El segundo ingrediente del coctel es la profilaxis preexposición (PrEP), uno de los avances científicos recientes más notables, pues logró convertir al VIH, una sentencia de muerte, en enfermedad crónica. Pero la PrEP también mandó el condón al olvido. Subsecuentemente, se registra un aumento de otras enfermedades sexualmente transmisibles. Y aunque la PrEP no protege al 100% del VIH y que nuevas cepas de virus son más resistentes a los antibióticos (ver el caso de la gonorrea), es innegable que, por el momento, los virus contraídos por los usuarios de la PrEP, tienen cura. Ahora bien, si se une el olvido del condón al acceso instantáneo a sexo por medio de aplicaciones, es fácil observar cómo crecen las probabilidades de contagios sexualmente transmisibles. El sexo seguro ya no está a la moda pues el VIH ya no genera miedo.

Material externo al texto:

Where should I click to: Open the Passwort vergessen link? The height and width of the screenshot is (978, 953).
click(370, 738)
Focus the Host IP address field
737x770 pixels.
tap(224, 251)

El tercer elemento del coctel es el Chemsex o PnP (party & play), cuyo principio es tener sexo bajo la influencia de drogas químicas. En este universo, el cual es decididamente mucho más peligroso que los anteriores, las metanfetaminas, mejor conocidas como Crystal Meth, pero que usualmente se mezclan con ácido gramma-hidroxibutírico (GHB), o “droga de la violación”, ocupan un espacio central. Aunque el Crystal, una droga altamente adictiva (puede ser hasta 1000% más fuerte que la cocaína), afecta a todos los grupos y estratos sociales, parece estar particularmente asociada a la comunidad LGBTIQ+. Según el Instituto nacional de salud pública de Quebec (INSPQ), 8,3% de los hombres que tienen sexo con otros hombres que participaron a una encuesta de salud sexual en diciembre de 2018, dijo haber consumido Crystal al menos una vez en los últimos seis meses. La desinhibición y, con ella las conductas sexuales más riesgosas, son el común denominador. 

Súmese la errónea percepción que estas drogas son recreativas, la sensación de invulnerabilidad ante el VIH (proporcionada por la PrEP), y el fácil acceso al sexo por medio de las aplicaciones, y se obtiene un coctel sumamente peligroso con el todos y todas, pero en especial la subcultura LGBTIQ+, debemos lidiar. Acepto que mi análisis es rápido, superficial, y que cada uno de estos elementos merece un espacio amplio para una reflexión profunda y detallada. Mi punto es el siguiente: en este mes del orgullo gay, se celebran las luchas dignas y solidarias de esta comunidad. Hay lugar para la gratitud y la celebración, pero debemos recordar el camino que queda por hacer para preservar ese orgullo tan difícilmente ganado y para asegurar nuestra supervivencia individual. Hoy, miembros de esta comunidad mueren como resultado de este coctel, y por ello, la lucha debe continuar.